The accident had caused damage in her left fronto temporal lobe, which affected the right side of her brain, responsible for skills such as writing and typing. But she was determined to once again write.
At first she began by filling out the hospital’s meal menus with little checkmarks and rewrote her room number again and again. She then moved on to words in regular print as she began to remember letters. With consistent practice she taught herself to not only print again but also how to write cursive, teaching herself just as she had taught her kindergarten students for the past 10 years.
“Being able to write again was definitely a big step,” Bambi said. “But speaking was one of the best feelings.”
Following her accident, when family and friends came to speak to her she usually would just utter, “Hi.” Her thoughts were there, just not the words to share them. This would continue for two more weeks. But she improved every single day. The one percents didn’t stop.
In one instance a friend of Bambi’s came to visit her. After they began talking, the friend burst into tears. Though, at the time, Bambi thought her friend was pregnant, it would become clear to Bambi that the reason for her friend’s tears was not a pregnancy or even Bambi’s physical appearance. Her improvement in speech was what was so miraculous.
This friend wasn’t alone in the support of the Trotter family. While Bambi was fighting through the recovery, many families that personally knew her or that had kids that had been taught or coached by one of the Trotters wanted to help in any way they could. A Facebook page updating others of her situation and an online donation service was created.
About three weeks after the accident, green ribbons began appearing all over the neighborhood of Bridlewood. Tied to lamp posts, mailboxes, and trees, the ribbons covered the area in every direction, and still do. The color green had been chosen because of a video Bambi had posted of her son.
“He loves watercolor and he kept saying he wanted to paint ‘the green,’” Bambi said. “From that people thought his favorite color was green and made that the color to represent their support.”
When she first saw the ribbons she was overwhelmed. She had been teaching for 10 years at Bridlewood Elementary with an average class size of 20, so she had always thought she had just touched 200 families. Nonetheless, the green ribbons reflected an entire community’s gratitude and support of her family.

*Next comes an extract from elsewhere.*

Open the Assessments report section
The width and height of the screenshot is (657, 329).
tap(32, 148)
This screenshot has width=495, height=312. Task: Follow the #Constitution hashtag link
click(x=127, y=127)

“I see myself as just a kindergarten teacher,” Bambi said. “I’m nothing special. People just came out of the woodworks to support us and it was really amazing.”
Additionally, the online fundraiser raised $34,119 in just three months to help pay for Bambi’s multiple surgeries she had after the accident. She said she plans to give back to the community by publicly speaking about her accident and the recovery process.
“What [I’ve] ultimately learned is you can get through anything with your family and your faith in God,” Bambi said.
Bambi will be returning to Bridlewood to teach as soon as she’s able, but she hopes to deliver her message to more than just her class in the future.
“Though I plan on returning as a kindergarten teacher, I no longer want to be just a kindergarten teacher,” Bambi said. “I want to touch many lives and help others.”